This isn’t your grandma’s coleslaw by any stretch. We’ve taken the idea of slaw and turned it on its “head” to perk up your tastebuds and shout “look at me!” It contains both chipotle powder and a jalapeño, but if you think that might be going too far out on a limb for some of your guests, just scale them back a touch, or use one or the other.
Please don’t use bottled lime juice. Just don’t. The fresh ingredients in this recipe are really what makes it so special. Bottled lime juice will not give it the same fresh, tangy taste. On that note however, we decided next time to scale back on the amount of lime zest, and zest only one of them, but use the juice from both.
A large mandoline is worth its weight in gold when cutting the cabbage and onion into sliver-thin slices. When it comes to the amount of mayo, I suggest starting with a half-cup’s worth and increasing the amount to suit your personal preference.

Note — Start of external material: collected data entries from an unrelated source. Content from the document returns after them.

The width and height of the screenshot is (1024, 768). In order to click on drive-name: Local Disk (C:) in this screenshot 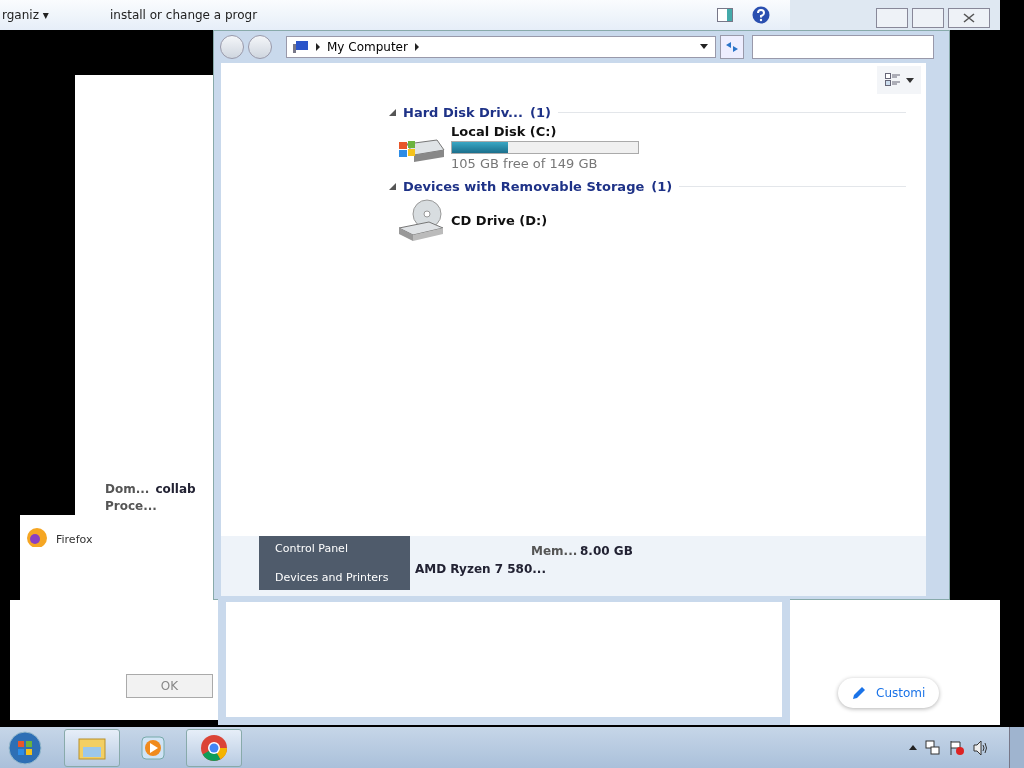, I will do `click(504, 132)`.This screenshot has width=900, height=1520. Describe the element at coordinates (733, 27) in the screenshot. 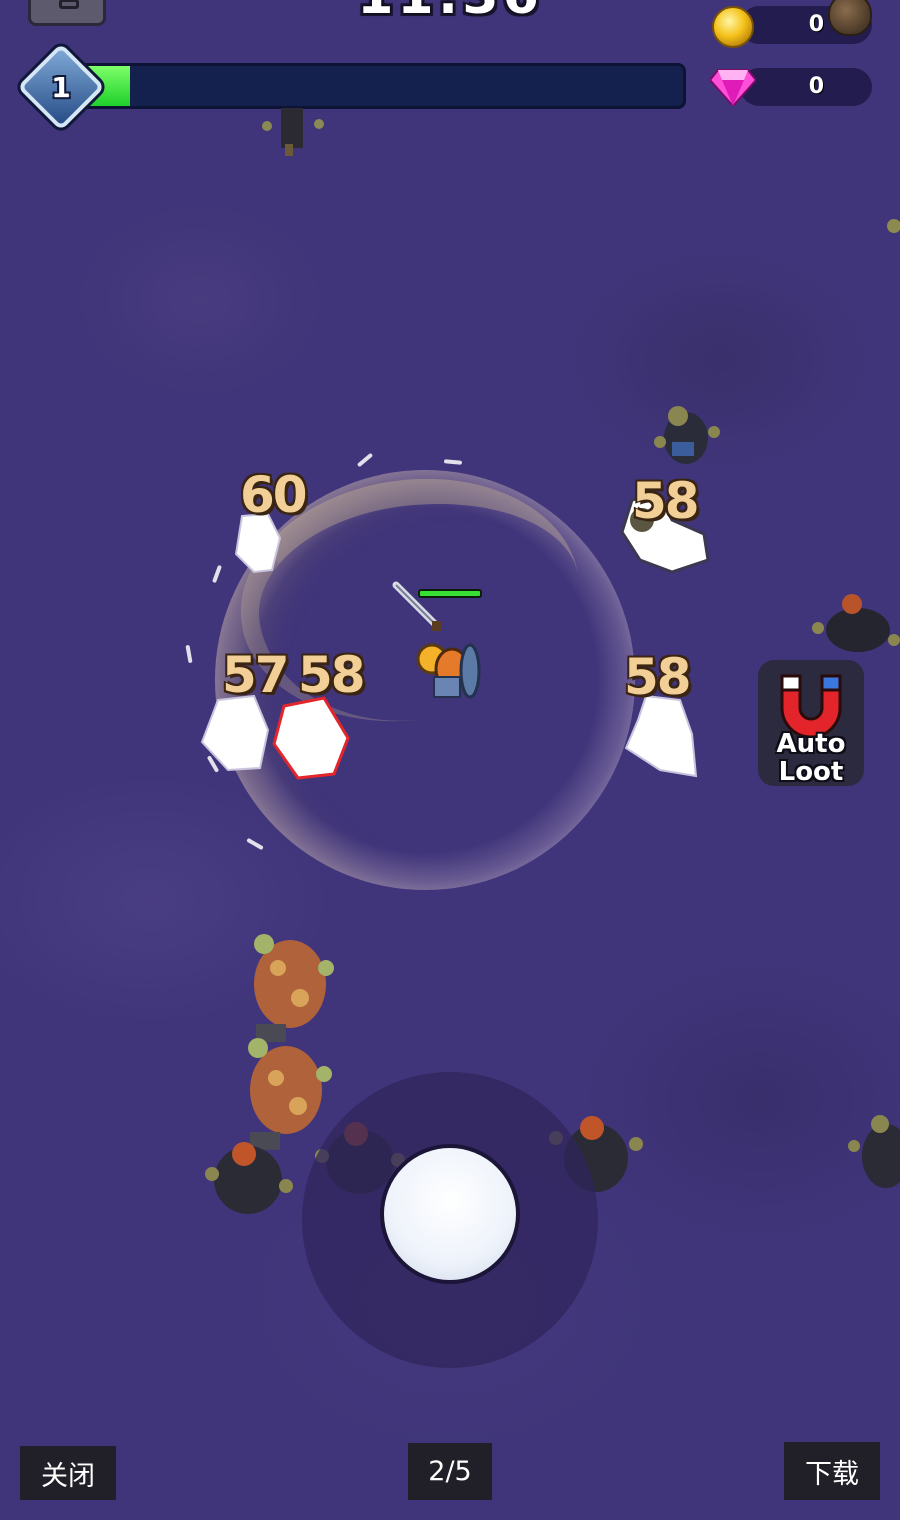

I see `coin-icon` at that location.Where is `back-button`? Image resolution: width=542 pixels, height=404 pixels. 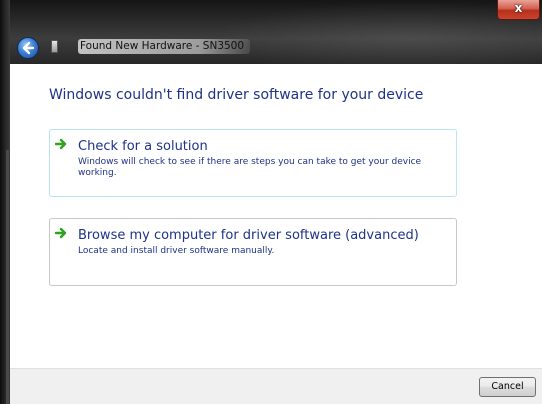
back-button is located at coordinates (28, 48).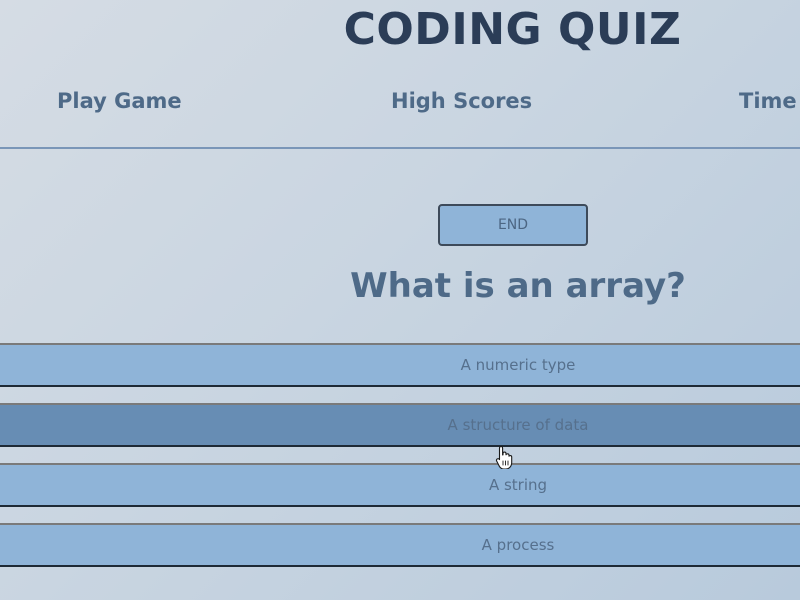  I want to click on answer-label: A structure of data, so click(518, 425).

So next time you’re asked to bring a side dish to a BBQ or potluck, this just might be your ticket in…
Purple Tex-Mex Slaw
- 2 limes, zested then juiced
- 1/2 large red onion, thinly sliced
- 1 1/2 tsp sea salt
- 1 small head purple cabbage, thinly sliced
- 1 large carrot, peeled and shredded on a box grater
- 1 bunch cilantro, rinsed and finely chopped (about 3/4 cup)
- 1 small jalapeño, deveined and finely minced
- 1/2 to 3/4 cup mayo, more or less for taste
- 1/2 tsp cumin powder
- 1/4 tsp chipotle powder
- Combine sliced onion, salt and lime juice in a glass bowl and marinate 20 minutes.
- In another large mixing bowl, combine cabbage through seasonings.
- Either using your hands or a rubber spatula, and the mixture until well combined.
- Cover and refrigerate for at least 30 minutes before serving.
- This coleslaw is best after a few hours so that the flavors meld. And, if you have the time, it’s even better the next day, so by all means, make it a day ahead!